— REQUIRED WORK —
Go through the listing below and list every line with "Given".

— ENTRIES SUPPLIED —
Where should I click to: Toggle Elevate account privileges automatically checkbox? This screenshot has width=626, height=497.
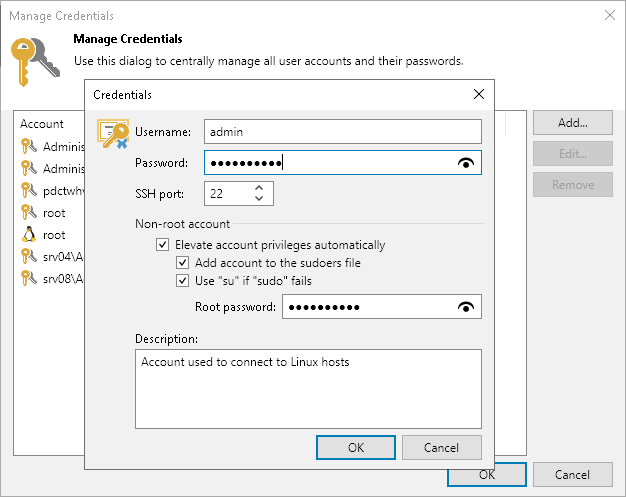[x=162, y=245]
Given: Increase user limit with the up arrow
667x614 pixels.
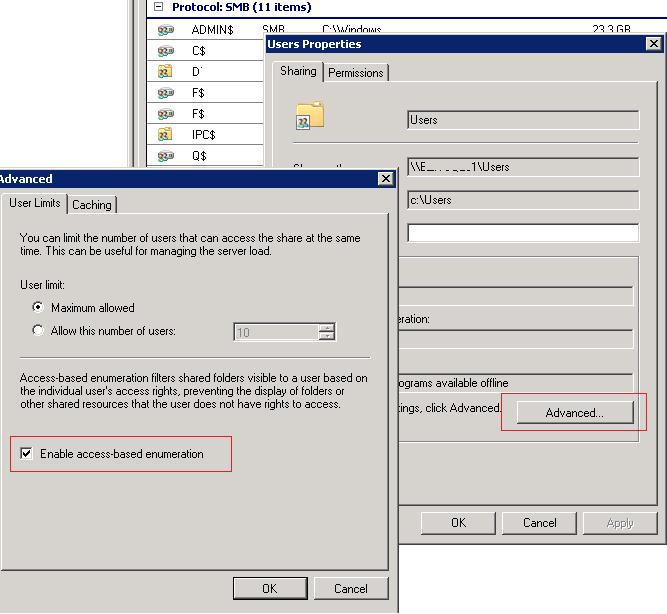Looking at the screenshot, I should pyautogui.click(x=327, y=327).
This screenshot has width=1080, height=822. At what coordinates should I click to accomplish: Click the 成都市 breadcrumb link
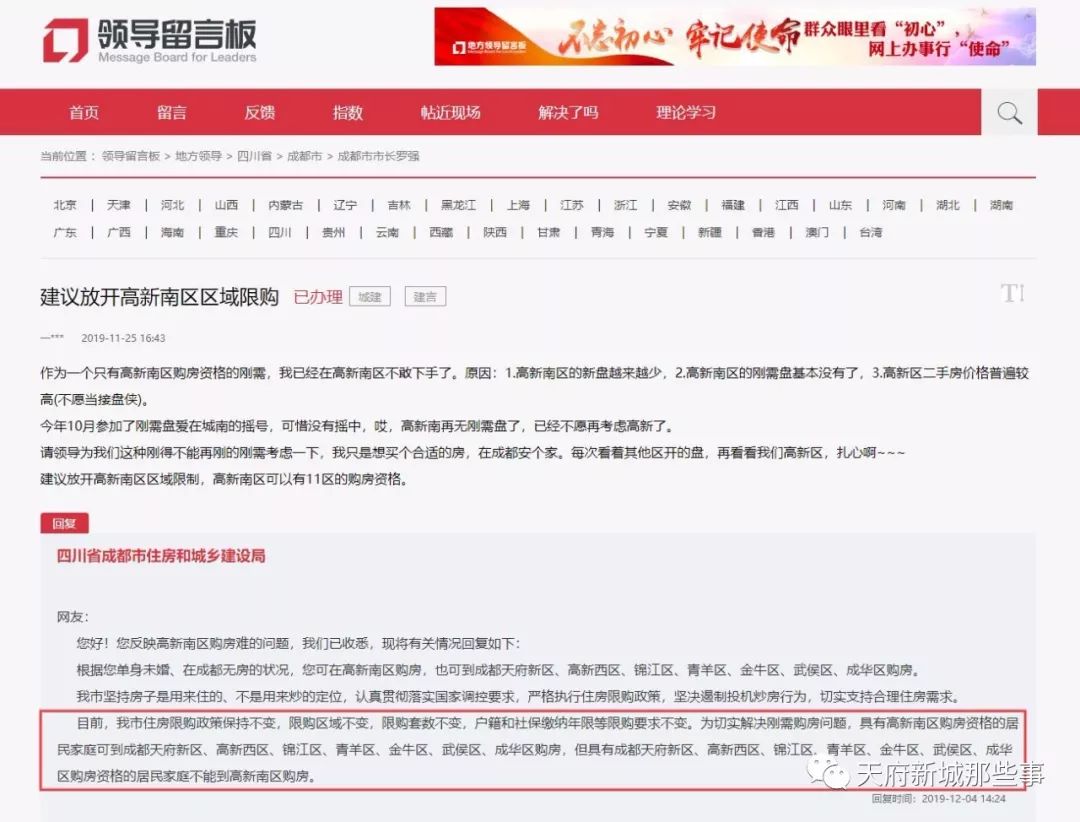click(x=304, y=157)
...
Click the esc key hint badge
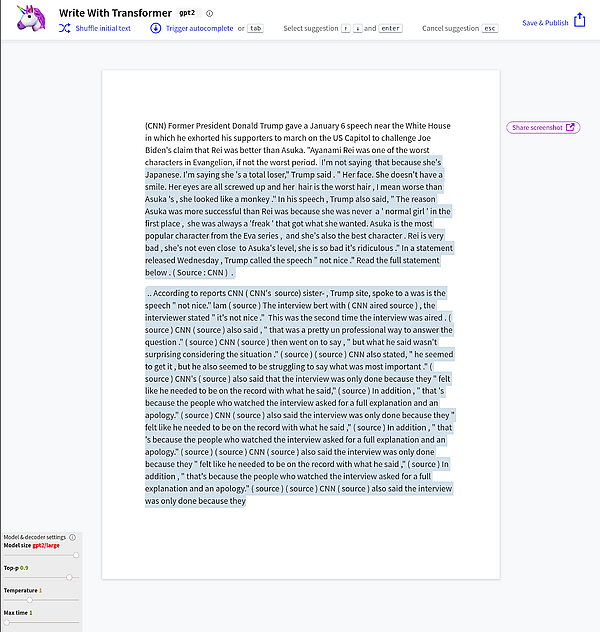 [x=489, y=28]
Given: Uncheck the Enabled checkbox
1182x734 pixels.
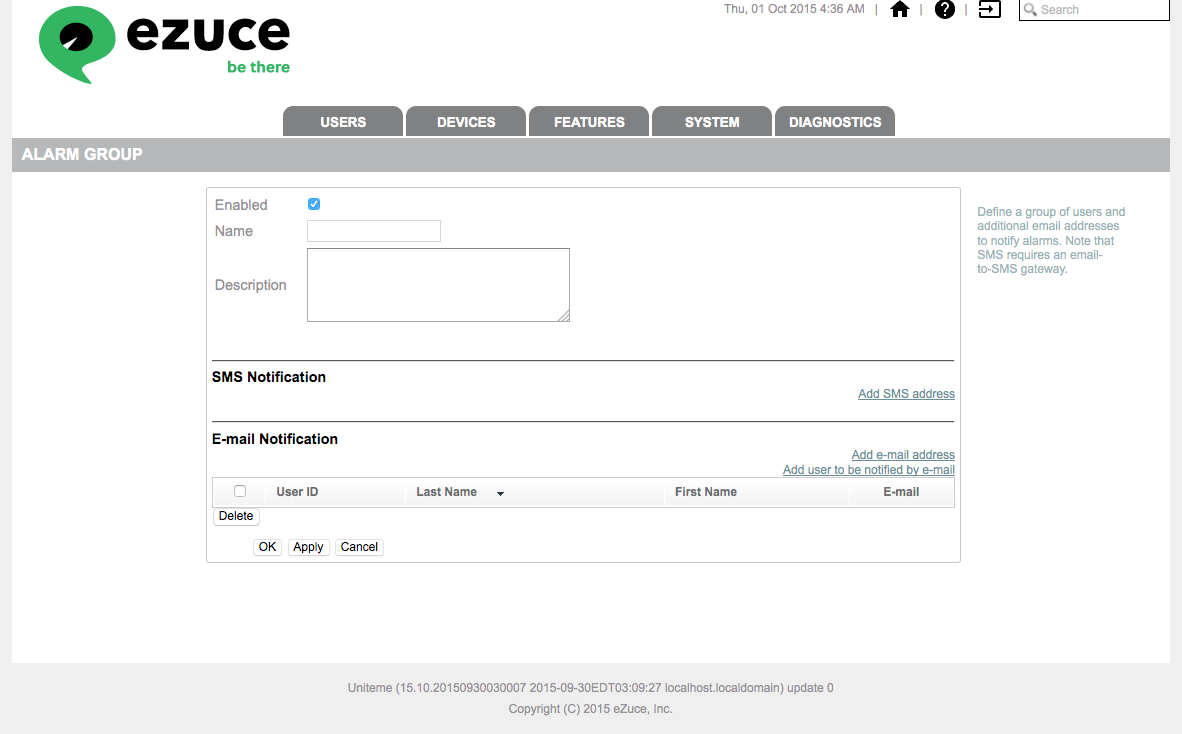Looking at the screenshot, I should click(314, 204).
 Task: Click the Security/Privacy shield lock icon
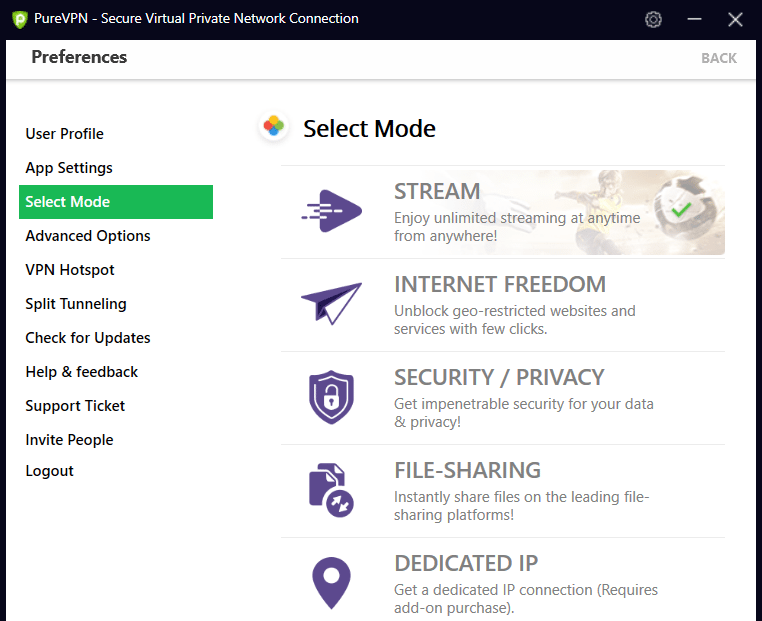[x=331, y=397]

— SOLUTION —
Given: Increase user limit with the up arrow
Given: Uncheck the Enabled checkbox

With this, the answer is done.